● WORK TO COMPLETE
Return the lines below exactly, starting with the line that contains "Guest Posts (174, 2481)" and stopping after the last line.

● RAW DATA
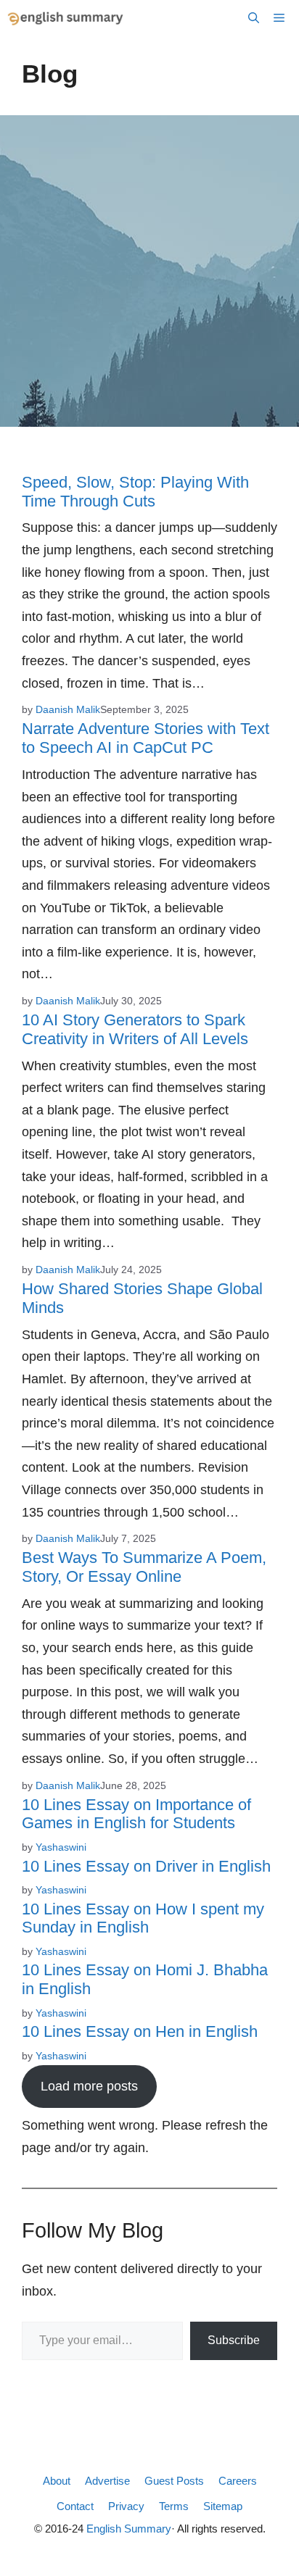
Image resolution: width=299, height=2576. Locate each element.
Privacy (126, 2506)
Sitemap (222, 2506)
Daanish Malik (68, 709)
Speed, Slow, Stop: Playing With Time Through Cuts (135, 491)
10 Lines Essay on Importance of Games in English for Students (136, 1814)
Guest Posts (174, 2481)
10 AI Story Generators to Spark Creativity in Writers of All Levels (135, 1029)
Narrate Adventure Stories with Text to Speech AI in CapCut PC (145, 738)
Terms (174, 2506)
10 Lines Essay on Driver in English (146, 1866)
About (56, 2481)
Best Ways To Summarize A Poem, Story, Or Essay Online (144, 1566)
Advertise (107, 2481)
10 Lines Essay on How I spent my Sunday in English (143, 1918)
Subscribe (234, 2340)
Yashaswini (61, 1847)
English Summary (128, 2528)
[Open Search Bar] (253, 18)
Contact (75, 2506)
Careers (237, 2481)
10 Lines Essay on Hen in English (140, 2031)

● SOLUTION BELOW
Guest Posts (174, 2481)
10 AI Story Generators to Spark Creativity in Writers of All Levels (135, 1029)
Narrate Adventure Stories with Text to Speech AI in CapCut PC (145, 738)
Terms (174, 2506)
10 Lines Essay on Driver in English (146, 1866)
About (56, 2481)
Best Ways To Summarize A Poem, Story, Or Essay Online (144, 1566)
Advertise (107, 2481)
10 Lines Essay on How I spent my Sunday in English (143, 1918)
Subscribe (234, 2340)
Yashaswini (61, 1847)
English Summary (128, 2528)
[Open Search Bar] (253, 18)
Contact (75, 2506)
Careers (237, 2481)
10 Lines Essay on Hen in English (140, 2031)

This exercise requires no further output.